L'ipotesi avanzata già all'inizio del 900' da
Victor Safronov e ora confermata dalle
osservazioni, anche se per il Sistema Solare rimangono ancora alcune incertezze, si chiama
teoria dell'accrescimento dei planetesimi. La teoria applicata alla formazione di un sistema planetario extrasolare prevede una fase iniziale in cui si ha la formazione di un
protodisco planetario a partire da un residuo di polveri e materiale denso. Il gas e le polveri della nebulosa danno prima vita ad un nucleo
protostellare di gas compresso e caldo, che accrescendo
gravitazionalmente si trasforma in una stella solo quando la gravità nel nucleo è così intensa da innescare le reazioni di fusione dell'idrogeno. A quel punto la stella emette luce propria e mediante l'emissione di protoni dalla sua superficie, chiamata vento stellare, soffia
letteralmente via il bozzolo di e polveri e gas residuo che fino a quel momento l'hanno contenuta. Se il materiale non utilizzato non è solo gas, ma è pulviscolo di varie dimensioni che per effetto della rotazione della protostella intorno all'asse stellare si è radunato intorno ad un disco equatoriale che si
estente per uno spessore anche pari al diametro della protostella, il vento stellare allontana i materiali più leggeri lasciando sulle orbite p
iù basse il materiale con maggior densità.
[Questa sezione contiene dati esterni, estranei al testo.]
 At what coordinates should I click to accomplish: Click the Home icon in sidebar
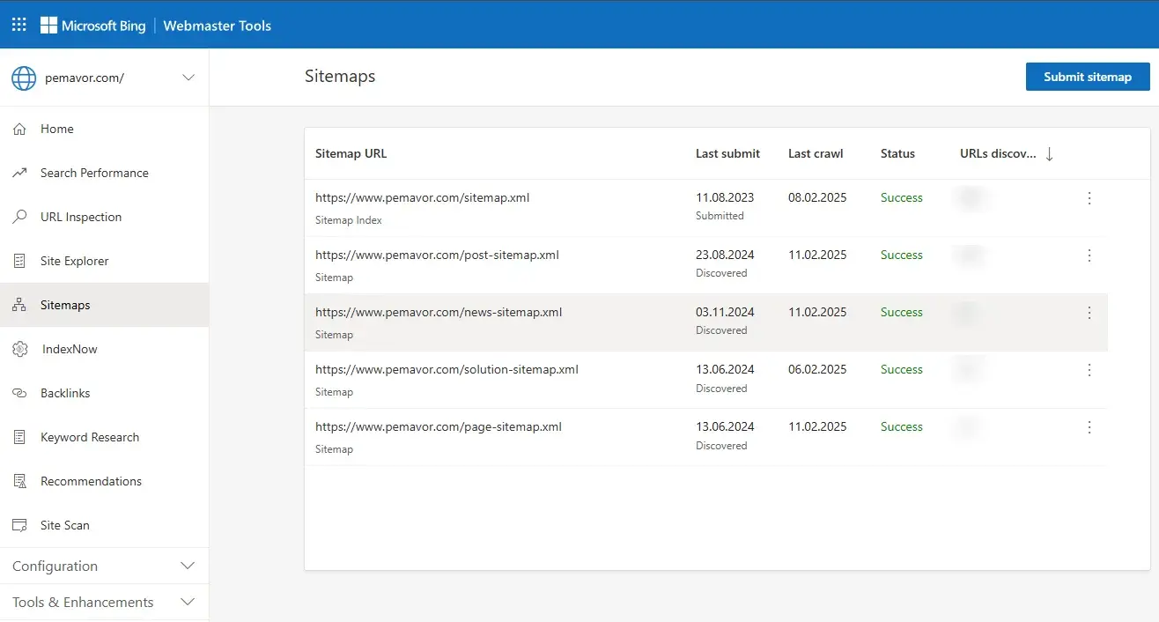pyautogui.click(x=19, y=130)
Nel frattempo il
pulviscolo inizia una fase di
aggregazione per urto, che lo porta ad diventare di dimensioni sempre più grandi, fino a richiamare a se
gravitazionalmente altro materiale. Questa fase di
accrescimento dura circa cento milioni di anni e termina quando tutto il materiale si è trasformato in oggetti chiamati
planetesimi di qualche chilometro di diametro.
Segni di impatti meteoritici su Deimos, la più piccola delle 3 lune di Marte.
A quel punto inizia una fase di bombardamenti meteoritici che dura fino a quando tutto il materiale dell'orbita è aggregato in pianeti. Per il Sistema Solare questa fase è iniziata da 4 a 3.5 miliardi di anni fa ed è ben visibile sui corpi senza atmosfera come la Luna ed altri grossi asteroidi sui quali sono osservabili le cicatrici lascite sulla superficie dall'impatto con gli asteroidi.
Il processo di accrescimento gravitazionale non termina però con la compattazione del materiale del disco in pianeti, perché la gravità tende a raccogliere tutta la materia che transita nella zona d'azione del pianeta facendola impattare sulla sua superficie, così, come negli ultimi mesi ben tre corpi, probabilmente asteroidi hanno colpito Giove, altri asteroidi NEO (Near Earth Object) che hanno orbite che intersecano quelle dei pianeti del Sistema Solare, potrebbero però impattare con la superficie terrestre - anche se con bassissima probabilità - provocando seri danni alla società umana, esistono perciò dei programmi di monitoraggio degli oggetti più a richio (LINEAR) che hanno lo scopo di ricercare e prevedere gli impatti, un po' come si fa per la previsione delle onde anomale oceaniche, gli tsunami.